If you have a set of data points that look like they’re increasing steadily, it might be useful to fit a straight line to them in order to describe the general shape of the data:
The line that you need to fit in order to achieve this shape will be one that is described by a linear function, that is any function of the form:
\(y = mx + c\)
The important thing to notice is that a linear function can be fully defined with two constants.
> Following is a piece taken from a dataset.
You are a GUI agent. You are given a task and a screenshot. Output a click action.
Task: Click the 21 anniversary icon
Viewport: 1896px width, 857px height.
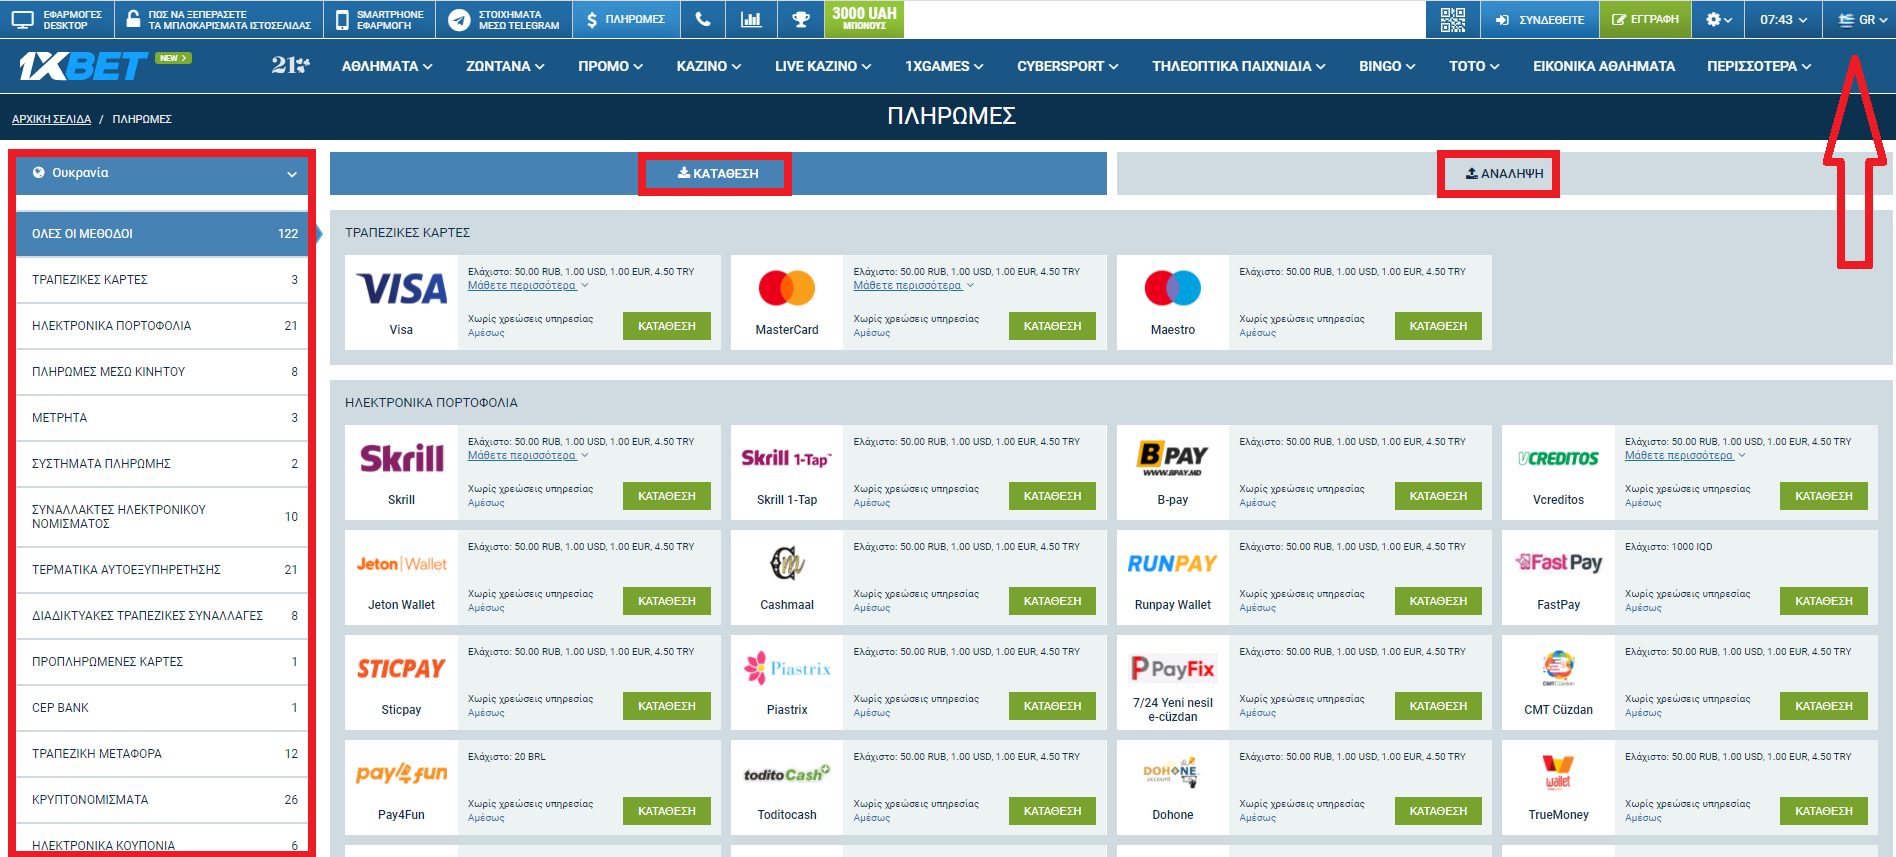click(x=290, y=66)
This tutorial will use three methods for fitting linear functions, in increasing order of complexity of the Python command involved:
linregress()
polyfit()
curve_fit()
…but first, we need some data to fit the curves to:
For this tutorial, let’s create some fake data to use as an example. This should be a set of points whose y-values increase proportionally to their x-values (if they don’t do this our attempts to fit a linear curve to them won’t work well!), with some random noise thrown in to mimic real-world data:
import numpy as np
# Set a seed for the random number generator so we get the same random numbers each time
np.random.seed(20210713)
# Create fake x-data
x = np.arange(1, 11)
# Create fake y-data
m = 2
c = 11
y = m * x + c
y = y + np.random.normal(scale=np.sqrt(np.mean(y)), size=len(x)) # Add noise
# Print
_ = [print(f'({x[i]}, {y[i]:4.1f})') for i in np.arange(len(x))]
## (1, 3.8)
## (2, 9.0)
## (3, 28.9)
## (4, 22.7)
## (5, 26.2)
## (6, 15.8)
## (7, 26.4)
## (8, 29.4)
## (9, 40.5)
## (10, 32.7)
The random noise is being added with the random.normal()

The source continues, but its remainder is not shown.